I admire this book as well for Kipling's good stories, super-amazing woodcut drawr-ings, and the hilarious commentary that accompanies them. For example, to your left you will see Kipling's picture of Small Porgies, a creature who makes a cameo appearance in the book's final tale, "The Butterfly That Stamped." The story is pretty great, but check out the commentary on the picture:
THIS is the picture of the Animal that came out of the sea and ate up all the food that Suleiman-bin-Daoud had made ready for all the animals, in all the world. He was really quite a nice Animal, and his Mummy was very fond of him and of his twenty-nine thousand nine hundred and ninety-nine other brothers that lived at the bottom of the sea. You know that he was the smallest of them all, and so his name was Small Porgies. He ate up all those boxes and packets and bales and things that had been got ready for all the animals, without ever once taking off the lids or untying the strings, and it did not hurt him at all. The sticky-up masts behind the boxes of food belong to Suleiman-bin-Daoud's ships. They were busy bringing more food when Small Porgies came ashore. He did not eat the ships. They stopped unloading the foods and instantly sailed away to sea till Small Porgies had quite finished eating. You can see some of the ships beginning to sail away by Small Porgies' shoulder. I have not drawn Suleiman-bin-Daoud, but he is just outside the picture, very much astonished. The bundle hanging from the mast of the ship in the corner is really a package of wet dates for parrots to eat. I don't know the names of the ships. That is all there is in that picture.Having a dad so silly AND creative AND smart must have been totally awesome. (Well, my dad is creative and silly and smart, but he doesn't write books. When we lived together, we used to have hours-long adjective contests, when we'd just list off the weirdest, most obscure adjectives we could think of, until we could think of no more. Now you're either thinking that I'm the weirdest or the coolest person ever. Hint: it's the former.)

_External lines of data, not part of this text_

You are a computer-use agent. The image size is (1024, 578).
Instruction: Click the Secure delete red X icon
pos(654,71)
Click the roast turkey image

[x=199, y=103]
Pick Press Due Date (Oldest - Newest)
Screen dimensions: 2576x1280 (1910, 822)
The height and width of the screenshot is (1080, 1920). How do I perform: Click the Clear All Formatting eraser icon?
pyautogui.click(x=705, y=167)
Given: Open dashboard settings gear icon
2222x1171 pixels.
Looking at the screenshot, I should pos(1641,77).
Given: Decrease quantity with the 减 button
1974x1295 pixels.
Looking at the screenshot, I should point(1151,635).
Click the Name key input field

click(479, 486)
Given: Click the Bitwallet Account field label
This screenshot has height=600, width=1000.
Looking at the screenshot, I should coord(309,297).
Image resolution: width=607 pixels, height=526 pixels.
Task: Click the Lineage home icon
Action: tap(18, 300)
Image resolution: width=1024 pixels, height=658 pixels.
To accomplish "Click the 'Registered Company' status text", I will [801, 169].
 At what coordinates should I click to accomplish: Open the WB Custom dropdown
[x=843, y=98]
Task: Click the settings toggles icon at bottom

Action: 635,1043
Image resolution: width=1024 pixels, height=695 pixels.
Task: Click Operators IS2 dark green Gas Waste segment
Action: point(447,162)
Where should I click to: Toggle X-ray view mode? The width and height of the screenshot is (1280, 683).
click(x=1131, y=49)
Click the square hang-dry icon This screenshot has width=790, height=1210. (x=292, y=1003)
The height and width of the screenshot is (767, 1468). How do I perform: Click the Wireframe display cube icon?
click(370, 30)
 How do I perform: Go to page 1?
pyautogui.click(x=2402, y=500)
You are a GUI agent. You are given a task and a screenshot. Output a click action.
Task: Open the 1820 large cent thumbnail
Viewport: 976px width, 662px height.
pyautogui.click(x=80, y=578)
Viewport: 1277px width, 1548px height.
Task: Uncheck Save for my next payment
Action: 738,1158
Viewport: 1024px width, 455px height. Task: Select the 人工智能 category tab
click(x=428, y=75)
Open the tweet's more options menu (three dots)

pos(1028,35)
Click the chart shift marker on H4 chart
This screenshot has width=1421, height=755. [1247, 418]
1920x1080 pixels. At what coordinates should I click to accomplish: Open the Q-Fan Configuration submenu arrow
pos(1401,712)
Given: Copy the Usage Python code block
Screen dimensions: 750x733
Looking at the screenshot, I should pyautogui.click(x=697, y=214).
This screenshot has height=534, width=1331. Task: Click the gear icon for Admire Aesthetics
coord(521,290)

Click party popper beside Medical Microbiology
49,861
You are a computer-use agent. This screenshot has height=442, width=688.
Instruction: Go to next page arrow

Too bad about the racist part of cool dad Kipling. Yeah. I'd never read any Kipling before Just So Stories, not even his (in)famous poem "White Man's Burden." All the stories in this tome are pretty much not-racist, except for "How the Leopard Got His Spots", which begins in the usual lovely way and then sucker-punches you with the N-bomb and some other nasties. Sigh.
It's not that I hadn't heard Kipling was problematic in terms of his racial views, but that I hoped it somehow hadn't extended to his kiddy lit. And it mostly didn't, but then it did. I kind of feel that if you excised this one story, you'd have one of the best children's collections ever. But then it wouldn't really be Kipling would it? And that opens up a whole can of worms fit for a Philosophy of Art class or something.
On Friday, I will celebrate the end of my third year of Bookphilia. I'll be providing a list of may favourite books of the last year and making absolutely no promises or predictions about the coming year.
Well, everyone has problems I guess. Haha. It is interesting that Kipling is still pretty famous despite all the racial slurs.
Haha, totally. In a moment of karmic bad luck, I've managed to pick up a book much fuller of racial slurs: The Lair of the White Worm. Sigh.